The PrimeKey SignServer team is pleased to announce the release of SignServer 5.8.1.

This release includes a new feature where signature requests can be signed by a remote client allowing a new end-to-end authorization mechanism for deployment scenarios with proxies or similar between the client and the server. The release also addresses security issues and customers are advised to upgrade to this version as soon as possible.

Deployment options include SignServer Hardware Appliance and SignServer Cloud.

Highlights

Signed Signature Requests

SignServer 5.8.1 introduces support for Signed Signature Requests. This feature extends the request authorization capabilities of SignServer beyond client certificate and JSON Web Token (JWT) authorization. In deployment scenarios where there are mutual TLS (mTLS) hops between the client and SignServer it may not be feasible to use an mTLS connection for the closest network element to authorize the signature request. When the Signed Signature Request feature is used, a signature is added as metadata to the request by the client. Adding the signature to the request can now be done using the SignServer SignClient or by following the request format specification when generating the request from a client using the SignServer Web Services API. For more information, see Signed Request Authorizer.

Security Notice

Third-party Apache Santuario Library Upgrade (CVE-2021-40690)

Versions of Apache Santuario - XML Security for Java prior to 2.2.3 and 2.1.7 are vulnerable to an issue where the "secureValidation" property is not passed correctly when creating a KeyInfo from a KeyInfoReference element. This allows an attacker to abuse an XPath Transform to extract any local .xml files in a RetrievalMethod element.

SignServer Enterprise incorporates the Apache Santuario - XML Security for Java as a third-party library and may be affected if configured to provide XML or XAdES validators.

As of SignServer Enterprise 5.8.1, the Apache Santuario - XML Security for Java library is updated to version 2.1.7, which includes a fix for CVE-2021-40690. After upgrading to SignServer Enterprise 5.8.1, your installation is no longer affected by this security issue.

Severity

  • Medium – There is no known exposure if XML or XAdES validators are not configured in SignServer. In addition, an attacker would need to be authorized to use configured workers if any. 

Upgrade Information

Review the SignServer Upgrade Notes for important information about this release. For upgrade instructions, see Upgrade SignServer.

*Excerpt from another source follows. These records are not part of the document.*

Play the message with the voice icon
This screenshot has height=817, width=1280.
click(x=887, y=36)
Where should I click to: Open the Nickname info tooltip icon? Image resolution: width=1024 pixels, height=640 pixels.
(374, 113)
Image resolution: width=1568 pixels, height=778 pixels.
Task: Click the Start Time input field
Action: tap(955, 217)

SignServer 5.8.1 is included in SignServer Hardware Appliance 3.9.3 and SignServer Cloud 1.10.1.

Change Log: Resolved Issues

For full details of fixed bugs and implemented features in SignServer 5.8.1, refer to our JIRA Issue Tracker.

Issues Resolved in 5.8.1

Released December 2021

New Features

DSS-2279 - EC support with P11NG

DSS-2367 - Signed Signature Request through Web Service API based on format specification

DSS-2375 - Support for WildFly 24

Improvements

DSS-2278 - Merge updated P11NG from EJBCA 7.8.0.1

DSS-2353 - Key removal operation consistency between P11NG and SunPKCS11

DSS-2379 - Document supported algorithms

DSS-2384 - Add demo client certificate issued by a sub CA

DSS-2394 - P11NG signature provider implementation should throw JCA exceptions instead of P11NG-specific runtime exceptions

DSS-2402 - Upgrade BC to 1.70

Bug Fixes

DSS-2382 - Issue with overriding DIGESTALGORITHM in PDF

DSS-2385 - JUnit test MRTDSODSignerTest signer certificate expired

DSS-2389 - Security Issue

DSS-2391 - Regression: Client-side hashing on Windows fails with "used by another process"

DSS-2396 - Certain recent JRE versions breaks PKCS11CryptoToken

DSS-2401 - Security Issue